SELECTED TEXT:
--- START ---
Although non-displaced adult both bone forearm fractures are rare, they can be successfully treated non-operatively with careful patient selection, proper immobilization, and use of adjunct therapy such as bone stimulators.


Case Report | Volume 10 | Issue 7 | JOCR October 2020 | Page  53-56 | Daniel Y. Hong, Emma R. Berube, Robert J. Strauch. DOI: 10.13107/jocr.2020.v10.i07.1916


Authors: Daniel Y. Hong[1], Emma R. Berube[1], Robert J. Strauch[1]

[1]Department of Orthopaedics, Columbia University Medical Center, 622 West 168th Street PH 11-1119, New York, NY 10032, USA.

Address of Correspondence:
Dr. Daniel Y. Hong,
622 West 168th Street, PH11-1119, New York City, NY 10032, USA.
E-mail: Dyh2110@cumc.columbia.edu


Abstract

Introduction: Adult both bone forearm fractures (BBFF) are common injuries that are typically treated with operative fixation given their instability. Non-displaced fractures can be theoretically treated non-operatively, but there is no literature demonstrating treatment outcomes of such fractures.
Case Report: We present a case of non-displaced BBFF in a 23-year-old Caucasian male adult who was treated with cast immobilization and concomitant ultrasound stimulator use; this patient went on to have solid fracture healing without complication.
Conclusion: Based on this case, we demonstrate that non-operative management of non-displaced BBFF in adult patients is an option if close follow-up is available. This is significant for the fields of both orthopedic and plastic surgery, as there is little concrete evidence of outcomes of such non-displaced fractures in hand surgery literature.
Keywords: Both bone forearm fractures, adult fracture, radius and ulna fracture, non-operative management, bone stimulator.
--- END ---
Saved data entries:
--- START ---
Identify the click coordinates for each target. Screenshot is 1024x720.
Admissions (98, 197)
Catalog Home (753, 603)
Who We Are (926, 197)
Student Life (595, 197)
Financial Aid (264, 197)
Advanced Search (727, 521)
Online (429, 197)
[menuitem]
--- END ---
EXPLORE THE MATERIAL:
(a) In the forearm fracture case report, what was used along with cast immobilization to treat the patient?
(b) Repeat the part of the forearm fracture case report between "Case Report |" and "York, NY 10032, USA.", inclusive.
(c) Write the next part of the forearm fracture case report, picking up after its last line.

EXERCISE RESULTS:
(a) An ultrasound stimulator.

(b)
Case Report | Volume 10 | Issue 7 | JOCR October 2020 | Page  53-56 | Daniel Y. Hong, Emma R. Berube, Robert J. Strauch. DOI: 10.13107/jocr.2020.v10.i07.1916


Authors: Daniel Y. Hong[1], Emma R. Berube[1], Robert J. Strauch[1]

[1]Department of Orthopaedics, Columbia University Medical Center, 622 West 168th Street PH 11-1119, New York, NY 10032, USA.

(c)
Introduction
Concurrent diaphyseal radius and ulna fractures, also known as both bone forearm fractures (BBFF), are common upper extremity injuries in the adult population. These can arise from either direct or indirect forces on the radius and ulna. Direct forces usually cause fractures at the same level in both bones while indirect forces, such as axial loads during falls onto an outstretched hand, can cause fractures at different levels. Given the large force necessary to fracture both bones, these fractures are often displaced and difficult to maintain in adults without operative fixation. True non-displaced BBFF are rare in adults, and there is a current dearth of information about the outcomes of the management of these fractures [1]. In theory, these could be managed non-operatively in a cast; however, review of the current literature surprisingly offers no outcomes of non-operative treatment of adult, non-displaced BBFF. Here, we present a case of non-displaced BBFF in an adult, treated non-operatively, as well as a literature review of the topic.

Case Report
A 23-year-old, Caucasian, right hand dominant male, otherwise healthy, was seen in the emergency department after a skateboard accident. He reported falling onto his dorsal left proximal forearm and experienced immediate pain in the area without other injuries. Physical examination was notable for tenderness over the proximal radius and ulna and limited pronosupination secondary to pain. Plain radiographs demonstrated non-displaced but slightly comminuted, short oblique fractures of the proximal third of the radius and ulna (Fig. 1a, b). After discussion with the patient and his family, the decision was made to place the patient in a long arm cast (Fig. 2a, b) and follow-up in the clinic in 1 week.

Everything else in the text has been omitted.